1. A triple-band embedded antenna, comprising:

an antenna base having a left groove, a right groove and a square opening, the left groove formed in one side of the antenna base, a left branch separated from the antenna base by the left groove, a signal feed point formed in the left branch, the right groove formed in the other side of the antenna base, a right branch separated from the antenna base by the right groove, a ground point formed in the right branch, the square opening formed along the end edge of the antenna base; and

a metal connecting board, having troop-type, formed on the outside edge of the right branch;

wherein the left groove includes a lengthways left slot, a transverse left slot, a lengthways left notch and a transverse left notch, the rear end of the lengthways left slot connected with the left end of the transverse left slot, the right end of the transverse left slot connected with the rear end of the lengthways left notch, the left end of the transverse left notch connected with the front end of the lengthways left notch, the right end of the transverse left notch be closed, the front end of the lengthways left slot connected with the outside, the left branch located in the left side of the lengthways left slot; and wherein the right groove includes a lengthways right slot, a transverse right slot, a lengthways right notch and a transverse right notch, the rear end of the lengthways right slot connected with the right end of the transverse right slot, the left end of the transverse right slot connected with the rear end of the lengthways right notch, the right end of the transverse right notch connected with the front end of the lengthways right notch, the left end of the transverse right notch be closed, the front end of the lengthways right slot connected with the outside, the right branch located in the right side of the lengthways right slot.

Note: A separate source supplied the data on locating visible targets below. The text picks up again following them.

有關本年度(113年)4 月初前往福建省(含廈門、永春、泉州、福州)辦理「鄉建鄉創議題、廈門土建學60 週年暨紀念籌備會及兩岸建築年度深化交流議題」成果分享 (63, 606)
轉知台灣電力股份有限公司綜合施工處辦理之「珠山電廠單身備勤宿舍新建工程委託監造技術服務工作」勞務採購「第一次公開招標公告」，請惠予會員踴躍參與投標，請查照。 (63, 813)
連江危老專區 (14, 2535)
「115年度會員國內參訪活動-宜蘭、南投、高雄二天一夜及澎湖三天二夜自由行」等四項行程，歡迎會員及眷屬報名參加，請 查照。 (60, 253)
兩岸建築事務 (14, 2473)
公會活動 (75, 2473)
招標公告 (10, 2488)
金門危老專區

2. The triple-band embedded antenna as set forth in claim 1, wherein the metal connecting board extends from the outside of the right groove.

3. The triple-band embedded antenna as set forth in claim 1, wherein the length of the antenna base equals the half of the low frequency wavelength.

4. The triple-band embedded antenna as set forth in claim 1, wherein the length of the left groove equals the quarter of the high frequency wavelength.

5. The triple-band embedded antenna as set forth in claim 1, wherein the metal connecting board is formed on the outside edge of the left branch.